Preschoolers will often say, "I want to shoot you," or "I want to stab you." This is not unusual behavior. If you clearly set the limit, informing them that such statements are unacceptable, and teach them to say something like, "I'm angry," or "I want a choice," they'll usually respond. If however, there is a vehemence to your child's words, his threats continue despite firm limits, or your child is older, it is time to contact a professional. You'll want to know if your child's behavior has moved beyond what would be considered the "developmental norm" and to seek treatment if necessary.

This is also true of sex talk. Preschoolers love to see the reaction of adults when they add words like butt, penis, vagina, or poop to their vocabulary. You can guide your child by teaching him to use these words in private. If, however, his vocabulary includes words unusual for a child of his age or is expressed with an intensity that startles or invades you, there is the potential that your child has been molested or exposed to inappropriate sexual materials or behaviors. If you are concerned, seek professional guidance and get the information and support you need to help your child.

Keep the Vision
Teaching your child the difference between being assertive and being aggressive takes time. It isn't an easy skill to learn. It requires years of practice and is typically reviewed and refined as your child moves into new stages of development. In case you are feeling your energy flagging, I'll share with you a story that I hope will keep you going.

One night my friend and I were discussing women's sports. "What sports did you play in high school?" she asked.

"I didn't," I replied.

"But you're very athletic," she countered. "Why didn't you?"

"Because," I explained, "when I went to high school, there weren't any organized teams for girls."

Incredulous, she asked, "Why not?"

"Because," I explained, "Title IX legislation, which mandated equal athletic opportunities for women, wasn't enacted until a year after I graduated from high school. And the Minnesota companion law authored by Representative Phyllis Kahn took another few years."

Shocked, she blurted out, "How old are you?"

Material =>
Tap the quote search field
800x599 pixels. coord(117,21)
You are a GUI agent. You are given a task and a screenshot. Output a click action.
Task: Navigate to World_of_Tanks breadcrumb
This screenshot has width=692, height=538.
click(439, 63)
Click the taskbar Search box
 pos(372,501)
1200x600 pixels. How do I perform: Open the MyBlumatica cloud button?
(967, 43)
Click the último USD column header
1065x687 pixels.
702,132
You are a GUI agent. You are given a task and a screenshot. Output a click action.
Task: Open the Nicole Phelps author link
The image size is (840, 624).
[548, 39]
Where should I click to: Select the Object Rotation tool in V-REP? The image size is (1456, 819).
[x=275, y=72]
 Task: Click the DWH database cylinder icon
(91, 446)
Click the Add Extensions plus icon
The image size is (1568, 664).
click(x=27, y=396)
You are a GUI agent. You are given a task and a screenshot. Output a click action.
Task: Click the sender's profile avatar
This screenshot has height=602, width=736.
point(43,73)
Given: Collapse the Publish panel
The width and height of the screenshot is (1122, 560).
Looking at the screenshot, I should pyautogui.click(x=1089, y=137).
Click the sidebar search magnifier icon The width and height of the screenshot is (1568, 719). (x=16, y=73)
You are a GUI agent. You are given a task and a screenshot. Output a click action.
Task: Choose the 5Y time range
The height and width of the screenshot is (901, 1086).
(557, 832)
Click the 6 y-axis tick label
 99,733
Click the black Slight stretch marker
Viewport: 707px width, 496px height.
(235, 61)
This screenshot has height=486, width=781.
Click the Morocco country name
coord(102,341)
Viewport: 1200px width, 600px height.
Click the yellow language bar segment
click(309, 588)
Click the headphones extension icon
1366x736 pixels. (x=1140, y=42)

Challenges =>
[1] What did Title IX legislation mandate, according to the parenting excerpt?
[2] Please say whether each statement agrees with the parenting excerpt, and quote the words that decide it: (a) Preschoolers saying "I want to shoot you" is unusual behavior. (b) Teaching a child the difference between being assertive and being aggressive takes time. (c) The speaker played on an organized team in high school.
The lines that come after the parenting excerpt are separate material.

Final answers =>
[1] Equal athletic opportunities for women.

[2]
(a) No: "This is not unusual behavior."
(b) Yes: "Teaching your child the difference between being assertive and being aggressive takes time."
(c) No: "when I went to high school, there weren't any organized teams for girls."